- Directions
Reproduce the entries exactly. Omit none of them.

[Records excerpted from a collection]
▼▼▼

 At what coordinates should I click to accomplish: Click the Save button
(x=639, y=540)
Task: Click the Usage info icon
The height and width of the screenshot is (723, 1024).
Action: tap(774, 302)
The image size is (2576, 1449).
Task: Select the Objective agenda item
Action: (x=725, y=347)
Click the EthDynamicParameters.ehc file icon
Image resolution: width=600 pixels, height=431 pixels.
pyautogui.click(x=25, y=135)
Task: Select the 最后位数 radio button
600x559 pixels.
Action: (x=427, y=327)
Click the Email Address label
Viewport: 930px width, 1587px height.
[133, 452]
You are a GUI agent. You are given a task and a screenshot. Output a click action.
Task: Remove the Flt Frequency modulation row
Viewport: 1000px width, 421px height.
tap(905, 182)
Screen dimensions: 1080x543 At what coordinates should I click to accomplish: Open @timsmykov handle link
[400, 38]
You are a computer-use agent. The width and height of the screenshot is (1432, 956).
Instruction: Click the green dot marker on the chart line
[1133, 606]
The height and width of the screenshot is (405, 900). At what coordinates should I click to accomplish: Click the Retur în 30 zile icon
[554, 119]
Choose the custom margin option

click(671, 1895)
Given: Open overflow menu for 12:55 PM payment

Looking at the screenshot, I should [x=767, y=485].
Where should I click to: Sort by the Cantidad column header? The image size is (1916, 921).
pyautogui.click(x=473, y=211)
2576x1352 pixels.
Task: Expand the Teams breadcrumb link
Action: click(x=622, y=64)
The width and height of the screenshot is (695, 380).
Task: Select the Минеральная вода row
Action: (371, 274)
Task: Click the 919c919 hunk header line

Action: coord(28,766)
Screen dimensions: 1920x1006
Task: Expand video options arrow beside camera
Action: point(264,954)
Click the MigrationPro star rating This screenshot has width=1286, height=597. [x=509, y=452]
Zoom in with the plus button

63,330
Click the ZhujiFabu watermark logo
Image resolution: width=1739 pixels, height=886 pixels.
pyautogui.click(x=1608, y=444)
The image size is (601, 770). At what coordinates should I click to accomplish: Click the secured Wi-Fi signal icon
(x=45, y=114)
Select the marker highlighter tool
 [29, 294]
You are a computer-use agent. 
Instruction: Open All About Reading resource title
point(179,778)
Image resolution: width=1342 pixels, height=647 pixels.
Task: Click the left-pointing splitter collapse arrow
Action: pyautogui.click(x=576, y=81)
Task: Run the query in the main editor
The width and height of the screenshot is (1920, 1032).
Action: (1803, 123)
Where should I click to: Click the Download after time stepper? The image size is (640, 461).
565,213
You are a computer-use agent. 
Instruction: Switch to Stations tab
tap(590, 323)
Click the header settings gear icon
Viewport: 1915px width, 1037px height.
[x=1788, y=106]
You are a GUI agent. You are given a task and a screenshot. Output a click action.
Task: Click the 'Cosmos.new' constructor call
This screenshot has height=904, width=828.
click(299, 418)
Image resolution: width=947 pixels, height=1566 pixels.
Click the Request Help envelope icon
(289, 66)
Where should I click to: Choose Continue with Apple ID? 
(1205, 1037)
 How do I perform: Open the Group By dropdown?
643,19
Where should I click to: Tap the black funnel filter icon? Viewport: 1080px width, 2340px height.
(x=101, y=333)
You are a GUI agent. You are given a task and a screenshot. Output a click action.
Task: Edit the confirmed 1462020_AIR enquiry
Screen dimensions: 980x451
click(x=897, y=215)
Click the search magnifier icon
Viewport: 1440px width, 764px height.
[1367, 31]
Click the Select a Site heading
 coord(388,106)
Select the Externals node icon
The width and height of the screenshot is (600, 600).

▲▲▲

- Completed exercise
 At what coordinates should I click to accomplish: Click the Save button
(x=639, y=540)
Task: Click the Usage info icon
The height and width of the screenshot is (723, 1024).
Action: tap(774, 302)
The image size is (2576, 1449).
Task: Select the Objective agenda item
Action: (x=725, y=347)
Click the EthDynamicParameters.ehc file icon
Image resolution: width=600 pixels, height=431 pixels.
pyautogui.click(x=25, y=135)
Task: Select the 最后位数 radio button
600x559 pixels.
Action: (x=427, y=327)
Click the Email Address label
Viewport: 930px width, 1587px height.
[133, 452]
You are a GUI agent. You are given a task and a screenshot. Output a click action.
Task: Remove the Flt Frequency modulation row
Viewport: 1000px width, 421px height.
tap(905, 182)
Screen dimensions: 1080x543 At what coordinates should I click to accomplish: Open @timsmykov handle link
[400, 38]
You are a computer-use agent. The width and height of the screenshot is (1432, 956).
Instruction: Click the green dot marker on the chart line
[1133, 606]
The height and width of the screenshot is (405, 900). At what coordinates should I click to accomplish: Click the Retur în 30 zile icon
[554, 119]
Choose the custom margin option

click(671, 1895)
Given: Open overflow menu for 12:55 PM payment

Looking at the screenshot, I should [x=767, y=485].
Where should I click to: Sort by the Cantidad column header? The image size is (1916, 921).
pyautogui.click(x=473, y=211)
2576x1352 pixels.
Task: Expand the Teams breadcrumb link
Action: click(x=622, y=64)
The width and height of the screenshot is (695, 380).
Task: Select the Минеральная вода row
Action: (371, 274)
Task: Click the 919c919 hunk header line

Action: coord(28,766)
Screen dimensions: 1920x1006
Task: Expand video options arrow beside camera
Action: point(264,954)
Click the MigrationPro star rating This screenshot has width=1286, height=597. [x=509, y=452]
Zoom in with the plus button

63,330
Click the ZhujiFabu watermark logo
Image resolution: width=1739 pixels, height=886 pixels.
pyautogui.click(x=1608, y=444)
The image size is (601, 770). At what coordinates should I click to accomplish: Click the secured Wi-Fi signal icon
(x=45, y=114)
Select the marker highlighter tool
 [29, 294]
You are a computer-use agent. 
Instruction: Open All About Reading resource title
point(179,778)
Image resolution: width=1342 pixels, height=647 pixels.
Task: Click the left-pointing splitter collapse arrow
Action: pyautogui.click(x=576, y=81)
Task: Run the query in the main editor
The width and height of the screenshot is (1920, 1032).
Action: (1803, 123)
Where should I click to: Click the Download after time stepper? The image size is (640, 461).
565,213
You are a computer-use agent. 
Instruction: Switch to Stations tab
tap(590, 323)
Click the header settings gear icon
Viewport: 1915px width, 1037px height.
[x=1788, y=106]
You are a GUI agent. You are given a task and a screenshot. Output a click action.
Task: Click the 'Cosmos.new' constructor call
This screenshot has height=904, width=828.
click(299, 418)
Image resolution: width=947 pixels, height=1566 pixels.
Click the Request Help envelope icon
(289, 66)
Where should I click to: Choose Continue with Apple ID? 
(1205, 1037)
 How do I perform: Open the Group By dropdown?
643,19
Where should I click to: Tap the black funnel filter icon? Viewport: 1080px width, 2340px height.
(x=101, y=333)
You are a GUI agent. You are given a task and a screenshot. Output a click action.
Task: Edit the confirmed 1462020_AIR enquiry
Screen dimensions: 980x451
click(x=897, y=215)
Click the search magnifier icon
Viewport: 1440px width, 764px height.
[1367, 31]
Click the Select a Site heading
 coord(388,106)
Select the Externals node icon
The width and height of the screenshot is (600, 600).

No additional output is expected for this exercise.